%%
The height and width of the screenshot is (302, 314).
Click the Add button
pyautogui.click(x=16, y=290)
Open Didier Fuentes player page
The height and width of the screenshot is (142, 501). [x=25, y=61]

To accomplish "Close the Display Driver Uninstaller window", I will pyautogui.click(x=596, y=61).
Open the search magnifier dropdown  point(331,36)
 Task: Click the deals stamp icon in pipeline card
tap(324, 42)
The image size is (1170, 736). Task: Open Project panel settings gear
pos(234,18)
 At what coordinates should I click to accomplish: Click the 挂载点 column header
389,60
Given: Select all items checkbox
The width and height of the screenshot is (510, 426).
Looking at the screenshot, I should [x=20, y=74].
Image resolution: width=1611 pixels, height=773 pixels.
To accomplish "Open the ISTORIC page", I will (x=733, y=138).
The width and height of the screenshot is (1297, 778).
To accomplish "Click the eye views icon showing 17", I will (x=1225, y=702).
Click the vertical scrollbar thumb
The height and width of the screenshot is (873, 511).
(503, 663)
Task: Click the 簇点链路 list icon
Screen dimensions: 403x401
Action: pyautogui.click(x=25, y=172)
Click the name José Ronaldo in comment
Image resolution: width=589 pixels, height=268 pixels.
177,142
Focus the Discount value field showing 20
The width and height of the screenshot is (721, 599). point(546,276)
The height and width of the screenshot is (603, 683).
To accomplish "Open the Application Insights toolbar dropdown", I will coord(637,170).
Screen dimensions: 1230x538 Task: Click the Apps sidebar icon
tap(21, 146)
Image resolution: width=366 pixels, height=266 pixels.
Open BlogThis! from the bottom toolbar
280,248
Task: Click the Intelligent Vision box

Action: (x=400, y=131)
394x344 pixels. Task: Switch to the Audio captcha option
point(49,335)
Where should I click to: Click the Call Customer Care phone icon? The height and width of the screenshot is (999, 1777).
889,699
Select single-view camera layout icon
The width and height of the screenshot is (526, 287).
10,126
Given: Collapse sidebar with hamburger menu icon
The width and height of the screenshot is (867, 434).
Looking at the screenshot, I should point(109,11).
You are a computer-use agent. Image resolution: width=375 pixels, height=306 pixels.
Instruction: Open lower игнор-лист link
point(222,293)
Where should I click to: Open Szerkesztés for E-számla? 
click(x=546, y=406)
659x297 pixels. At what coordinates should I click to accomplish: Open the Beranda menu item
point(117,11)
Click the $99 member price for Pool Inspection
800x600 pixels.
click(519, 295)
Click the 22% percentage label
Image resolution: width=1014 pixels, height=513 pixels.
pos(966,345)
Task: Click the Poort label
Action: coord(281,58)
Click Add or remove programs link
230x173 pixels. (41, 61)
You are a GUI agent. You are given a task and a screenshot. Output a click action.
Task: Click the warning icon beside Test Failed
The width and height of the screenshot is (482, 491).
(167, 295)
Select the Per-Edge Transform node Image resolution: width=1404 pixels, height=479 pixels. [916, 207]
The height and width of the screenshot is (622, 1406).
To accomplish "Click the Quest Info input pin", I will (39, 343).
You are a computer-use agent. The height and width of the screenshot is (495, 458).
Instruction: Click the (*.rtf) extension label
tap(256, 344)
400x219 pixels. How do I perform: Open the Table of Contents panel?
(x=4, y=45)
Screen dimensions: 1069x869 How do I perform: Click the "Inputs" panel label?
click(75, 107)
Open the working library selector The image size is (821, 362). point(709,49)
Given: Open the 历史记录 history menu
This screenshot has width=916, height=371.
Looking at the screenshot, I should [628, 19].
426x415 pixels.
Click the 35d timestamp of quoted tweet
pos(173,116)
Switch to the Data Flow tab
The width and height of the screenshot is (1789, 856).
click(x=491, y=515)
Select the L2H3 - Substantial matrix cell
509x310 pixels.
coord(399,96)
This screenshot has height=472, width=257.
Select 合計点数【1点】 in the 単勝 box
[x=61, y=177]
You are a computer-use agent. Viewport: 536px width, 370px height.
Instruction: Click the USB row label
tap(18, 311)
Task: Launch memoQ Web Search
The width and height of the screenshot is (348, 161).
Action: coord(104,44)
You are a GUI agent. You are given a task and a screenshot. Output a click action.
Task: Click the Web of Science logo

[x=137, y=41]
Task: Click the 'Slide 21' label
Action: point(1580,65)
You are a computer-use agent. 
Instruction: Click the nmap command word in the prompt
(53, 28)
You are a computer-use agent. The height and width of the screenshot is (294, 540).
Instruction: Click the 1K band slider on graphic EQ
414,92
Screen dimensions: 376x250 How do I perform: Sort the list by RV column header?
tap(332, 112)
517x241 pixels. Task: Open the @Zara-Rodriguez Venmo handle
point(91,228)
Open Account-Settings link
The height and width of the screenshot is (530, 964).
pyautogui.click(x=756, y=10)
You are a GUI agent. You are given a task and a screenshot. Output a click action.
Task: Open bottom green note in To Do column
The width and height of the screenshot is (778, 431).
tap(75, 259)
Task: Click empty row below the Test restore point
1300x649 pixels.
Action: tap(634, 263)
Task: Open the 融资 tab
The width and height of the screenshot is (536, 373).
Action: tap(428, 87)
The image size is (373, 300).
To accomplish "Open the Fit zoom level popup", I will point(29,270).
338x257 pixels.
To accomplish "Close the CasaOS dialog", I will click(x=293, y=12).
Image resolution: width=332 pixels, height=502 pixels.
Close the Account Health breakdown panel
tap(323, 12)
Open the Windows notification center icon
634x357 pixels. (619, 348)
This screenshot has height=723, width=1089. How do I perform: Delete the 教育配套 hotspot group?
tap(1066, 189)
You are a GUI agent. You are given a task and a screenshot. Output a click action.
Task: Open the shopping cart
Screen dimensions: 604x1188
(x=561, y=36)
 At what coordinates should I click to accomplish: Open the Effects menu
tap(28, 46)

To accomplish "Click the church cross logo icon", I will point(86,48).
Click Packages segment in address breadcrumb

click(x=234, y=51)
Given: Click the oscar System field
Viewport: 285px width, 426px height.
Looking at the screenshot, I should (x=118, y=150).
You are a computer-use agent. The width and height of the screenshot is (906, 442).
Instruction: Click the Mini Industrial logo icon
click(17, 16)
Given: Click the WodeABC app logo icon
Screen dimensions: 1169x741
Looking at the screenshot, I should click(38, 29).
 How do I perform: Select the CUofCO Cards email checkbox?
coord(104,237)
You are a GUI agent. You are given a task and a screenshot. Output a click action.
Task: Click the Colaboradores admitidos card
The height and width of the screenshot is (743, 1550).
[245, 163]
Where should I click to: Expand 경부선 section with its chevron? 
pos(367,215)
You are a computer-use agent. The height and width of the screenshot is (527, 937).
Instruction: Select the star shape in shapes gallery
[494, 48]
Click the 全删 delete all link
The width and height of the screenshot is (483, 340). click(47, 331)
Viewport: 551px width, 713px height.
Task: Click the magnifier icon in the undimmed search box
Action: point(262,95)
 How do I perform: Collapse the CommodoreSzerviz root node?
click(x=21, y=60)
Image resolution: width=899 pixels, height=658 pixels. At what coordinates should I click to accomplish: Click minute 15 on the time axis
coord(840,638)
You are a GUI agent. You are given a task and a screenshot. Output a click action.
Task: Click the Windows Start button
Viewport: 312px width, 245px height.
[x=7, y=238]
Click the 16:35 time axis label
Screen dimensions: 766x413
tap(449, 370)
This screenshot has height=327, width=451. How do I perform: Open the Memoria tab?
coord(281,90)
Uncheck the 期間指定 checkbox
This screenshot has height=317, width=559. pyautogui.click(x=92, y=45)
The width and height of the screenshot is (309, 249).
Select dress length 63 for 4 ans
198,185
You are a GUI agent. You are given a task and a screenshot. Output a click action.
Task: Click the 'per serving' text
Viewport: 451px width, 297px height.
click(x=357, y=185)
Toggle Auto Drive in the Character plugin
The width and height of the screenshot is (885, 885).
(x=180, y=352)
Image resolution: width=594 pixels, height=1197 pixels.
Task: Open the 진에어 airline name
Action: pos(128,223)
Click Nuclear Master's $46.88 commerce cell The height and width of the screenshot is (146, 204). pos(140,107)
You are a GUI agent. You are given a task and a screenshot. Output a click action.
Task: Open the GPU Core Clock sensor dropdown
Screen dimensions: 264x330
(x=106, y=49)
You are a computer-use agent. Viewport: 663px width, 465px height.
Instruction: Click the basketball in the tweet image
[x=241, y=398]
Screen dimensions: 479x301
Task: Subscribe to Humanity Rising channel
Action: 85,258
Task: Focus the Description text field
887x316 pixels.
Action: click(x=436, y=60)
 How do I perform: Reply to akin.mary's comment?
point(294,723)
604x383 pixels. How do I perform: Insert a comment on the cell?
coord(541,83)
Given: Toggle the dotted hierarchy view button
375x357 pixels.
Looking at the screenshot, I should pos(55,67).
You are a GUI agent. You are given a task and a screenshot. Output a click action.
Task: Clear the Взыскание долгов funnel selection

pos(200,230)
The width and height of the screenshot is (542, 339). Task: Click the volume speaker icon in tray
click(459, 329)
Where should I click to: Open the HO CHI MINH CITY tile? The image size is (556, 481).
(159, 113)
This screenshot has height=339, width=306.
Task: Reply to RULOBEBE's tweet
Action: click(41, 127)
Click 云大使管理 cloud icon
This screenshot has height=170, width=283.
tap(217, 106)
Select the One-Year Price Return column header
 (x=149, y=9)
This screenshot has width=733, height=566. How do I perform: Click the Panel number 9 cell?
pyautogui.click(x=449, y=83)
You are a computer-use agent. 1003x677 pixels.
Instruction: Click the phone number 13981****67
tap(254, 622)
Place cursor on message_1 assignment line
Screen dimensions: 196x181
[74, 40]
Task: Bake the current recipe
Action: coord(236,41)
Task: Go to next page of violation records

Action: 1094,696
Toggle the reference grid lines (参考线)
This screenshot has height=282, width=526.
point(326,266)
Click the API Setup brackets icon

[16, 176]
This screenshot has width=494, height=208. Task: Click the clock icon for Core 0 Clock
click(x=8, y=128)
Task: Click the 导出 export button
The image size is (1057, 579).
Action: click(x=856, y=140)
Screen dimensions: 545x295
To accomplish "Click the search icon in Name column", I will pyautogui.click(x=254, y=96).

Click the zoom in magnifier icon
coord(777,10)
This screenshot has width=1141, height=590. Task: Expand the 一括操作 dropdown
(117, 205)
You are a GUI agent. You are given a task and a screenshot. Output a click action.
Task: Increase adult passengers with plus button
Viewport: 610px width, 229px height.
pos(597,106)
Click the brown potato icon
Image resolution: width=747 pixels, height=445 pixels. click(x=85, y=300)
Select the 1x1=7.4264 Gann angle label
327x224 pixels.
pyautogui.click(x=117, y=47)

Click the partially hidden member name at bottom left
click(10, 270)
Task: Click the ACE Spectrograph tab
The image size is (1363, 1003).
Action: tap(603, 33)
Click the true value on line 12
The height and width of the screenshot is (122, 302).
%%
# EXERCISE
Among the lines of the records, copy out each one that contains the word "text".

# RESULT OF THE TASK
Task: Click the 'per serving' text
Task: Focus the Description text field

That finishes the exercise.